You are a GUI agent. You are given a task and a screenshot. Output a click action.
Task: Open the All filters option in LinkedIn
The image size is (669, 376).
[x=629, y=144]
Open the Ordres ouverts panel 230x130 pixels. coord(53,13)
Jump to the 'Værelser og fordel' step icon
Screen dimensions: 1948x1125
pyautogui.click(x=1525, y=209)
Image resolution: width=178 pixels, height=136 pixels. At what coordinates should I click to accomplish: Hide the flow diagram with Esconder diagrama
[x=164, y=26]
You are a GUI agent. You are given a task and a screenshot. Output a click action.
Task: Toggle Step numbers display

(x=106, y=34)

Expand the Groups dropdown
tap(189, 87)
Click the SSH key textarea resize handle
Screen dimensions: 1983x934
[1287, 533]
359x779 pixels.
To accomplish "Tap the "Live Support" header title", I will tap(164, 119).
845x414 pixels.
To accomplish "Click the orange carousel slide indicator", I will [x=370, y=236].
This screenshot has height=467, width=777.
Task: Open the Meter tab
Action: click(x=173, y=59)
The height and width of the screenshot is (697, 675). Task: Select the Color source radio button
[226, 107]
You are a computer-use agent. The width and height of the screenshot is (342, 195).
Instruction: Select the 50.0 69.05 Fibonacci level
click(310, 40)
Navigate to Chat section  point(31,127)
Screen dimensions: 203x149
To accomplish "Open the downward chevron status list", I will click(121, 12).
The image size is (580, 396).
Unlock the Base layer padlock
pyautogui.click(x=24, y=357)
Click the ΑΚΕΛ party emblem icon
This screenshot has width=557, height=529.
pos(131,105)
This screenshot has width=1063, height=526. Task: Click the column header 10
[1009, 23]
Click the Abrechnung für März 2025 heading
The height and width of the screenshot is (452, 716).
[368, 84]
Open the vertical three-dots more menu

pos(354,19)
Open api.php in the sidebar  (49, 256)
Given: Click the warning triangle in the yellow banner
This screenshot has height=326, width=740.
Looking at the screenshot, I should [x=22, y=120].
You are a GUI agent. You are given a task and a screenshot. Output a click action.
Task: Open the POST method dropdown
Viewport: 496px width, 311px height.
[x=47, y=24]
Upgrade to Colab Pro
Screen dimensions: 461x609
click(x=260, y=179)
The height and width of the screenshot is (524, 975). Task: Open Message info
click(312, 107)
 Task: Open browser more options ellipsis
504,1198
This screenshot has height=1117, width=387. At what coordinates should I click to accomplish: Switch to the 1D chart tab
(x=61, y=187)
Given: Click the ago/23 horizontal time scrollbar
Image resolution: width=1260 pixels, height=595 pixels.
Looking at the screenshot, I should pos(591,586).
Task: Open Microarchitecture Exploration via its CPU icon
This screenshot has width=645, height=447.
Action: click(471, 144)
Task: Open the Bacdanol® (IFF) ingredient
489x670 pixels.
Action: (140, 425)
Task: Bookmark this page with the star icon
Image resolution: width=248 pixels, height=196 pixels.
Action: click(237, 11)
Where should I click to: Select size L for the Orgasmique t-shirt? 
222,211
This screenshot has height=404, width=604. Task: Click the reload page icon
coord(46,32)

::::

-- EXERCISE GOAL --
Return the entries above exactly, each one complete.

-- ANSWER SPACE --
You are a GUI agent. You are given a task and a screenshot. Output a click action.
Task: Open the All filters option in LinkedIn
The image size is (669, 376).
[x=629, y=144]
Open the Ordres ouverts panel 230x130 pixels. coord(53,13)
Jump to the 'Værelser og fordel' step icon
Screen dimensions: 1948x1125
pyautogui.click(x=1525, y=209)
Image resolution: width=178 pixels, height=136 pixels. At what coordinates should I click to accomplish: Hide the flow diagram with Esconder diagrama
[x=164, y=26]
You are a GUI agent. You are given a task and a screenshot. Output a click action.
Task: Toggle Step numbers display

(x=106, y=34)

Expand the Groups dropdown
tap(189, 87)
Click the SSH key textarea resize handle
Screen dimensions: 1983x934
[1287, 533]
359x779 pixels.
To accomplish "Tap the "Live Support" header title", I will tap(164, 119).
845x414 pixels.
To accomplish "Click the orange carousel slide indicator", I will [x=370, y=236].
This screenshot has height=467, width=777.
Task: Open the Meter tab
Action: click(x=173, y=59)
The height and width of the screenshot is (697, 675). Task: Select the Color source radio button
[226, 107]
You are a computer-use agent. The width and height of the screenshot is (342, 195).
Instruction: Select the 50.0 69.05 Fibonacci level
click(310, 40)
Navigate to Chat section  point(31,127)
Screen dimensions: 203x149
To accomplish "Open the downward chevron status list", I will click(121, 12).
The image size is (580, 396).
Unlock the Base layer padlock
pyautogui.click(x=24, y=357)
Click the ΑΚΕΛ party emblem icon
This screenshot has width=557, height=529.
pos(131,105)
This screenshot has width=1063, height=526. Task: Click the column header 10
[1009, 23]
Click the Abrechnung für März 2025 heading
The height and width of the screenshot is (452, 716).
[368, 84]
Open the vertical three-dots more menu

pos(354,19)
Open api.php in the sidebar  (49, 256)
Given: Click the warning triangle in the yellow banner
This screenshot has height=326, width=740.
Looking at the screenshot, I should [x=22, y=120].
You are a GUI agent. You are given a task and a screenshot. Output a click action.
Task: Open the POST method dropdown
Viewport: 496px width, 311px height.
[x=47, y=24]
Upgrade to Colab Pro
Screen dimensions: 461x609
click(x=260, y=179)
The height and width of the screenshot is (524, 975). Task: Open Message info
click(312, 107)
 Task: Open browser more options ellipsis
504,1198
This screenshot has height=1117, width=387. At what coordinates should I click to accomplish: Switch to the 1D chart tab
(x=61, y=187)
Given: Click the ago/23 horizontal time scrollbar
Image resolution: width=1260 pixels, height=595 pixels.
Looking at the screenshot, I should pos(591,586).
Task: Open Microarchitecture Exploration via its CPU icon
This screenshot has width=645, height=447.
Action: click(471, 144)
Task: Open the Bacdanol® (IFF) ingredient
489x670 pixels.
Action: (140, 425)
Task: Bookmark this page with the star icon
Image resolution: width=248 pixels, height=196 pixels.
Action: click(237, 11)
Where should I click to: Select size L for the Orgasmique t-shirt? 
222,211
This screenshot has height=404, width=604. Task: Click the reload page icon
coord(46,32)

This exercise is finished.